We use "ports and adapters" with success for (larger) applications, which contain certain business logic and/or provide several ways to access the services. We often use the approach hand-in-hand with Domain Driven Design. In comparison with other layering patterns (e.g. layered architecture) it allows you to have a true technology-free core (domain) model. Why? Because, with the concept of "secondary ports" (=interfaces), it inverts the control and allows outer layers to provide adapters (=implementations of the defined interface). It also defines clear boundaries regarding where to put what logic of your application.

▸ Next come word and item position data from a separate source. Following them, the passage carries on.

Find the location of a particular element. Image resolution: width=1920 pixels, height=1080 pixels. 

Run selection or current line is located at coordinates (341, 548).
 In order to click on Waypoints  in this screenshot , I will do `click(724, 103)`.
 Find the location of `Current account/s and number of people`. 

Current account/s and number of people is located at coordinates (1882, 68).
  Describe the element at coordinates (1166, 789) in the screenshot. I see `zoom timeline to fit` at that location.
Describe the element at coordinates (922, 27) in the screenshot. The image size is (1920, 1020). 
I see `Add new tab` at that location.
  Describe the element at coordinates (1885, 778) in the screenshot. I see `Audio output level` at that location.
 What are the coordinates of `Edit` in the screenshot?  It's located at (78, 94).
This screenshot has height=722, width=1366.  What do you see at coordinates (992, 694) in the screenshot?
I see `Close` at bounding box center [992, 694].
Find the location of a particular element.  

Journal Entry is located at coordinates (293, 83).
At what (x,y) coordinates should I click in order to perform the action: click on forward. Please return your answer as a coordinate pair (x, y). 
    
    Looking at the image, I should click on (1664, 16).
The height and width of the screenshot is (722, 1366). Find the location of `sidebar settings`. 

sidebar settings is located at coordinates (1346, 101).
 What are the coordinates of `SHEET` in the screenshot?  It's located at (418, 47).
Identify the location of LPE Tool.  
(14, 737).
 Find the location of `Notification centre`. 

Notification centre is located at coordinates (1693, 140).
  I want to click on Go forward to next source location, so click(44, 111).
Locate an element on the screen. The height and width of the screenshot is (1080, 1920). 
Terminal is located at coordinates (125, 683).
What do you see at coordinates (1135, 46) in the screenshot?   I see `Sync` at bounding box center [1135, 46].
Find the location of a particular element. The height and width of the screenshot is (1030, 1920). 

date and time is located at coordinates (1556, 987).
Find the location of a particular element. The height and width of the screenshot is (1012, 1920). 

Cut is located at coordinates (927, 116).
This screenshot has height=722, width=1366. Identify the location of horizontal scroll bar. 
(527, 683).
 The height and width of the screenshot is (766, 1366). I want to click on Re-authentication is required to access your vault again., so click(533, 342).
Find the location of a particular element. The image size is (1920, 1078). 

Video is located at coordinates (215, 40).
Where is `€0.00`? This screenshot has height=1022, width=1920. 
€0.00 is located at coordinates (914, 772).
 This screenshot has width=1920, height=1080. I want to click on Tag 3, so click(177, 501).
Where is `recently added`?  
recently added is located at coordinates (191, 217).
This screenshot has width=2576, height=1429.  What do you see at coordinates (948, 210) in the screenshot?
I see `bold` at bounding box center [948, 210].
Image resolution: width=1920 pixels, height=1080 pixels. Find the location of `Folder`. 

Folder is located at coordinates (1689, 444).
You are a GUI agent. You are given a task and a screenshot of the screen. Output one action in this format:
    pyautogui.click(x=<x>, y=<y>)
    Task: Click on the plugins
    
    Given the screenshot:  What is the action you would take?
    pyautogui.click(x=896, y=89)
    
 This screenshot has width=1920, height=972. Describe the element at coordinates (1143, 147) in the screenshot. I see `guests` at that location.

You can find out more about the details and its origins in well-known blog posts such as The Clean Architecture or Hexagonal architecture

In short, here is how we often layer such applications:

  • Domain:
    • Is the inner layer and contains the technology-free domain model
    • Often uses building blocks from Domain Driven Design
    • It defines primary and secondary ports. (E.g. a secondary port is in "interface" that needs to be implemented in the infrastructure layer.)
  • Application:
    • Contains the Application's API and Services, that are developed around the use cases in the application requirements.
    • These use cases orchestrate the flow of data to and from the domain
  • Interfaces:
    • Contain everything required to convert data from the format most-convenient for the use cases (e.g. in the application layer) to the format required for external agency/access
    • e.g. (Web) Controllers / DTOs for handling forms, etc.
  • Infrastructure:
    • This layer is where all the (technical) details live. (The database and persistence is a detail, the communication format and mappings with external services is a detail, etc.)
    • In this layer you typically have adapters for the secondary ports that have been defined in the layers below. (e.g. an Implementation of a Repository interface from the Domain layer)

These layers belong to every bounded context (modules) inside the application.

Are you searching for a potential timeless architecture for your critical application? Try implementing a potent technology-free domain model in the core layer and use ports and adapters to layer your application.